Pottery artist leaves gorgeous, handmade bowls in random places for people to stumble upon
Imagine coming across one of these gorgeous gifts.
Imagine you're hiking out in the red rocks of Moab, Utah, or taking a stroll down the beach in Key West, Florida, when you come across a gorgeous piece of glazed pottery. No one is around, just a beautiful, hand-carved bowl sitting with an envelope next to it that reads:
This bowl was left here for someone to find and keep. If it doesn't speak to you, leave it for someone else to find, or take it and give it to a friend. I only ask that it be enjoyed, and if you like, you can let me know where it ends up. (Contact details inside.)
Kim Press is an artist from Texas who shares her pieces under the name Sailing Adrift Studios. When she travels, she takes a piece with her to leave for a random, unsuspecting person to find. Lucky wanderers in 36 states and two countries have come across Press' pottery "free art drops" and gotten to take home an unexpected artistic treasure from their own travels.
And these aren't any old bowls. Check out how absolutely stunning these pieces are:
Press recently shared a video highlighting some of the pieces she's dropped, and every single one of them would be an incredible gift.
"To say that I am proud of these numbers is an understatement," she wrote. "In my wildest dreams, I could never imagine how much taking a pottery class and playing in mud would change my life…. And it just goes to show that if you travel far enough, eventually you will find yourself."
People who find Press' pottery let her know where the pieces ended up, and half the fun of it is seeing how far they travel. She put a page on her website where she shares the pieces' "found" stories, such as the bowl she left in Santa Monica, California, making its home in Spain, a bowl she left in Tucson finding its way to China and a piece found in Pennsylvania ending up in Mexico. Sometimes she leaves them in hiking spots in the wilderness. Sometimes she drops them in the middle of a city. Some pieces have stayed in the states she dropped them and others have traveled across the country or the world.
People who have found them have shared how much joy their discovery brought them:
"Just wanted to drop you a note to say that I picked up your 'Free Art' in the park in Fairhope during my last day of my Snowbird stay (January and February) in Orange Beach. While I was in Orange Beach, a dear friend fell and broke her hip and I wanted to get her something to take back. When I say your beautiful bowl, I knew it would touch her heart. Thank you so much for your generosity. She absolutely loved it."
"Dear Kim , Today I found a wonderful surprise, we were at Ft. Zach for my grandson's 5th birthday party and found this on our table, my first thought was ..why is this here? Then I read the card and was speechless... How incredibly lucky I am to have such a precious gift. You are an amazing , talented person. Thank you so much , this will be something I will pass on to my grandchildren. I wish you nothing but the best!"
"Found this incredible gem today. It makes me happy how people are so passionate about their gifts and talents that they would want to share it with the world. Thank you."

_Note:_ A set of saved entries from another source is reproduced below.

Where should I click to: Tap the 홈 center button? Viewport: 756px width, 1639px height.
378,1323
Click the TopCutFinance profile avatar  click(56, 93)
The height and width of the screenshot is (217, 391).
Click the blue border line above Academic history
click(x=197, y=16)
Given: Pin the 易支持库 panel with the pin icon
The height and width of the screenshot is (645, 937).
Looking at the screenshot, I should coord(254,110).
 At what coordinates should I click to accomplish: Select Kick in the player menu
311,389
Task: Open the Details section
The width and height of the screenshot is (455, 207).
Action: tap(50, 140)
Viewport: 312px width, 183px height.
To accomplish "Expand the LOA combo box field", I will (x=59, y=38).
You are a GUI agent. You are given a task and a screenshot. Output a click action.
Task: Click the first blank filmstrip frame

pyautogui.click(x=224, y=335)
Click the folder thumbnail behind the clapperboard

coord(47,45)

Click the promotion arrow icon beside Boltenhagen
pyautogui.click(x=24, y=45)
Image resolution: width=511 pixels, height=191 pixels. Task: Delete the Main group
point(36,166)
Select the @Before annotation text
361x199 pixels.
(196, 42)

Some people have even started looking for the pieces when Press does an art drop announcement, alerting friends and family if the drop is near where they live. A woman who found a bowl in Boise, Idaho, wrote:
"My friend follows you and today she shared your profile with our friend group. We all followed your page and on my way home from work she called me and sent me on an adventure. I squealed when I found it. Thank you so much!! Keep on keeping on."
And a group in Lago Vista, Texas, shared:
“Our out of state guests were about to do a polar plunge in our pool when they saw your post and decided to go art drop hunting instead... so exciting!!!”
Everyone who found pieces shared how much gratitude they felt upon finding them.
Thank you, Kim Press, for bringing joy not only to the people who happen upon your artwork, but also to those of us living vicariously through them. (I really need one of those bowls!)